Yet another teenager has uncovered a serious weakness in Apple technology.
Just last week it emerged that a 14-year-old uncovered a bug that allowed snooping on iPhone and Mac users thanks to a problem in FaceTime. Now German 18-year-old Linus Henze has uncovered a vulnerability affecting the latest Apple macOS that leaves stored passwords open to malicious apps. That could include logins for your bank website, Amazon, Netflix, Slack and many more apps. And even though this is a Mac-only bug, if you’re using the iCloud keychain, passwords synced across iPhones and Macs may also be in danger. To make matters worse, it’s likely that no fix is in the works. Henze isn’t disclosing his findings to Apple, telling Forbes the lack of payment for such research was behind his decision to keep the hack’s details secret from the Cupertino giant.

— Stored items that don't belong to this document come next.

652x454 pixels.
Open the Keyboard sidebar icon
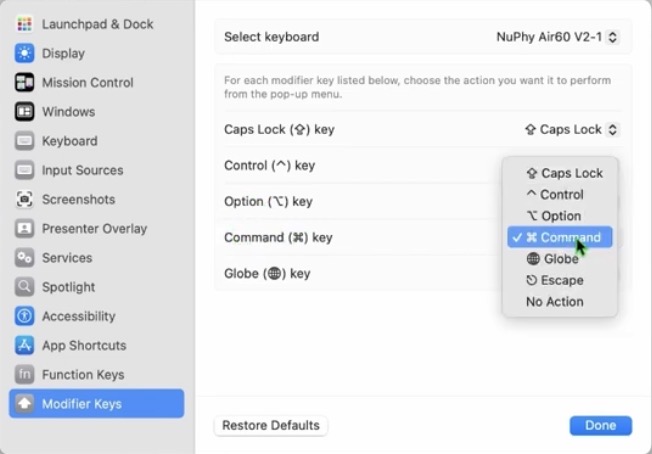click(x=25, y=141)
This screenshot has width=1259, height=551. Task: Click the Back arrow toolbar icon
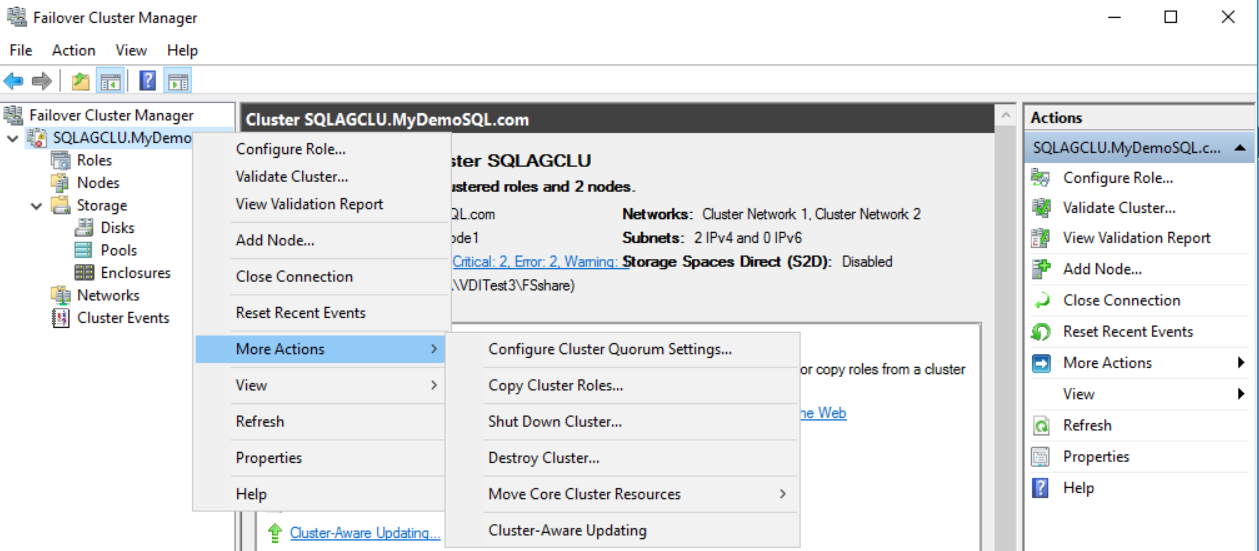[14, 81]
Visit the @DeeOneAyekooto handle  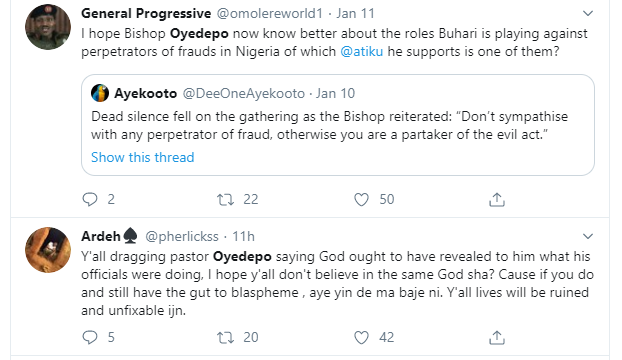244,94
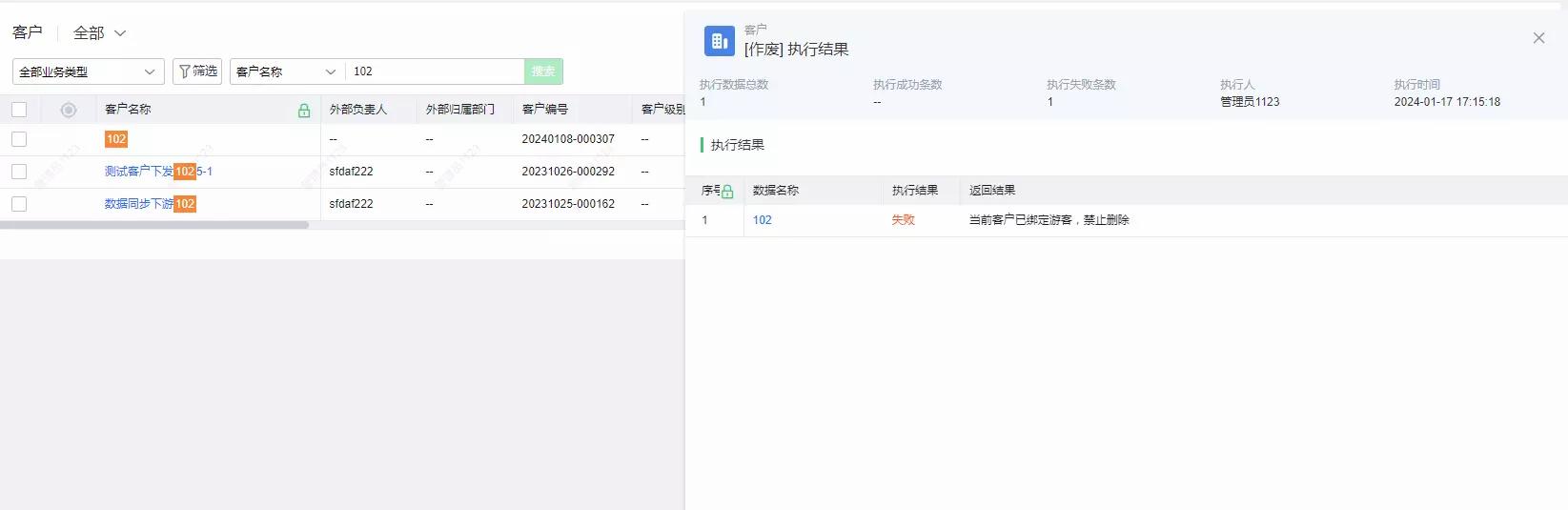This screenshot has height=510, width=1568.
Task: Click the green lock icon beside 序号
Action: [727, 192]
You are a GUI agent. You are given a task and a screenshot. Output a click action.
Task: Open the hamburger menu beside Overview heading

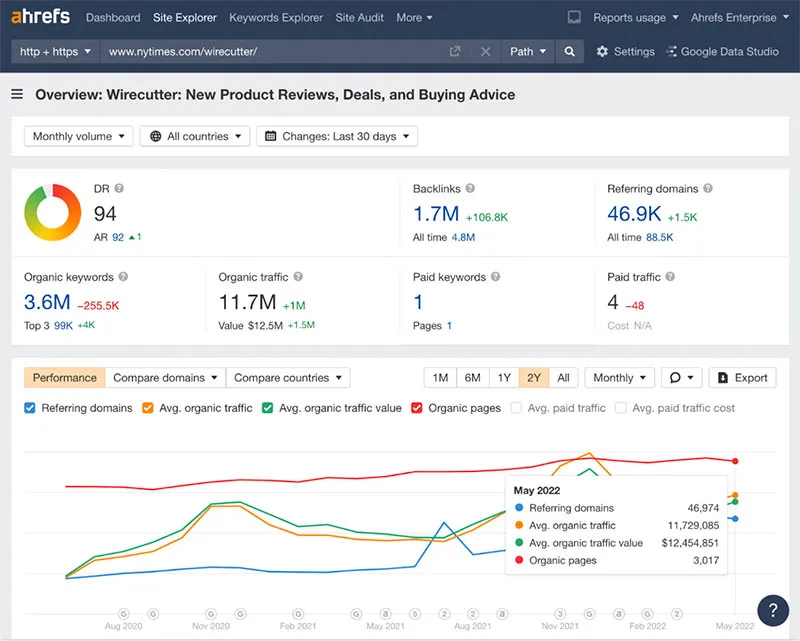(17, 94)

The researcher, who has uncovered other iOS and macOS bugs in the recent past, discovered a way into the Apple “keychain.” That’s the area of the macOS that stores private keys and passwords, making it a goldmine for hackers. Henze found he could create an app that was able to read what was in the keychain without requiring explicit permission from the victim. His mock malware didn’t require special privileges, like administrator-level permissions. “Running a simple app is all that’s required,” Henze said. As for how the malware could get onto the Mac in the first place, a malicious hacker could hide the keychain exploit in a legitimate app, Henze hypothesized. Or a user could be directed to a webpage that would launch rogue code. And because the attack could grab tokens for accessing the iCloud, it would be possible to take over an Apple ID and download they keychain from the company’s servers, said Henze.